— TASK GOAL —
In which lines of the data does the string "Uncheck" appear? Copy every one.

Saved entries:
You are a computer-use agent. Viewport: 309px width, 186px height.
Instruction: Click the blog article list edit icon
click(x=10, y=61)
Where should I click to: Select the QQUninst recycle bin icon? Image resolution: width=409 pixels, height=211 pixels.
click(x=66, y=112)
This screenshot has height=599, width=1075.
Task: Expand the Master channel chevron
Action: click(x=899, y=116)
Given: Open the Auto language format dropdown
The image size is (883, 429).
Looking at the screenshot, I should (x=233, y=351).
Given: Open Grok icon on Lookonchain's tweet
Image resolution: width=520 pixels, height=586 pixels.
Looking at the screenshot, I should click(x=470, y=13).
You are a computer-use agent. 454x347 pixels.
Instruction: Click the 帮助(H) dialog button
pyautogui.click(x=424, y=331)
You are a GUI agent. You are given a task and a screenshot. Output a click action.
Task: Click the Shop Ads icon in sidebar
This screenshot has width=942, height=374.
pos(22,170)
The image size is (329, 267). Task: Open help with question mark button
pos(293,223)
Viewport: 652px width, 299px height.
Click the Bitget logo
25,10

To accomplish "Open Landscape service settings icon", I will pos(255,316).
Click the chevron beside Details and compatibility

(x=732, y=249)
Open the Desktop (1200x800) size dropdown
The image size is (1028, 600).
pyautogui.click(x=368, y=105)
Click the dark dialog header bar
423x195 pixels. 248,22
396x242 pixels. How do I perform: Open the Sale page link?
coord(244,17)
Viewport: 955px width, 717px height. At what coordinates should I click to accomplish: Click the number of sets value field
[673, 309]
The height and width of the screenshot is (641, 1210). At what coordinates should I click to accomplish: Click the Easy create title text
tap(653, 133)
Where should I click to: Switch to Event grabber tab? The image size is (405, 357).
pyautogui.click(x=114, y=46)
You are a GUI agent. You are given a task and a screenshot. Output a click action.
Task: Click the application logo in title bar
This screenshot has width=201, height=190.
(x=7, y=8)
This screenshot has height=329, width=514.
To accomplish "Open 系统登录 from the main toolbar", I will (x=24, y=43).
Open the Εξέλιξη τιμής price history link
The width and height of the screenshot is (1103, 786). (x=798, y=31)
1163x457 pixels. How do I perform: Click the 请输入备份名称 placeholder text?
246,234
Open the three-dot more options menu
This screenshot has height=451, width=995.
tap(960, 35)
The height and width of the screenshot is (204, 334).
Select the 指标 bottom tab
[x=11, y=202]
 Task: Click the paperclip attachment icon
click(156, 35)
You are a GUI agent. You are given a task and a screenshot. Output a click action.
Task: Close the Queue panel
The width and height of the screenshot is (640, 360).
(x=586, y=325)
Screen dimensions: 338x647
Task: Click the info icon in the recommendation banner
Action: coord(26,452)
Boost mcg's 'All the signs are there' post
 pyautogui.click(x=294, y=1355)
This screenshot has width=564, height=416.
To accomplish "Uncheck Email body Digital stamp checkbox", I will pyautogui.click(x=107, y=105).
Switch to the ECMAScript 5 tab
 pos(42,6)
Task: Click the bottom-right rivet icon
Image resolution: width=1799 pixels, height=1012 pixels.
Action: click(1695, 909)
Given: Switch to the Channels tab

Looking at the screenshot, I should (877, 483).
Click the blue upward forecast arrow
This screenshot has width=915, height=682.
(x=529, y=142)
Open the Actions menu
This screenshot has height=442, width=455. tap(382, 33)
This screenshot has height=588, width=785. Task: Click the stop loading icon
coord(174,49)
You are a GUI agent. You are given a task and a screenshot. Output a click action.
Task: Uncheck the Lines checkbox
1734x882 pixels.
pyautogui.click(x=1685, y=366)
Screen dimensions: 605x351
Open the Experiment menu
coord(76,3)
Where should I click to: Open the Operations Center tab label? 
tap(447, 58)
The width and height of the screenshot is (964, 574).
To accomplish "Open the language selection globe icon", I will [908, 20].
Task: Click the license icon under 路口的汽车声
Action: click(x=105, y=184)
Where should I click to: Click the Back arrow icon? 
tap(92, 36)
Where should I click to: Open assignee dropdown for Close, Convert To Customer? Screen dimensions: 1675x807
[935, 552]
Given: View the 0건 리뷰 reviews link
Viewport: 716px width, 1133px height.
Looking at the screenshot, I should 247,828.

— FINISHED EXERCISE —
To accomplish "Uncheck Email body Digital stamp checkbox", I will pyautogui.click(x=107, y=105).
Task: Uncheck the Lines checkbox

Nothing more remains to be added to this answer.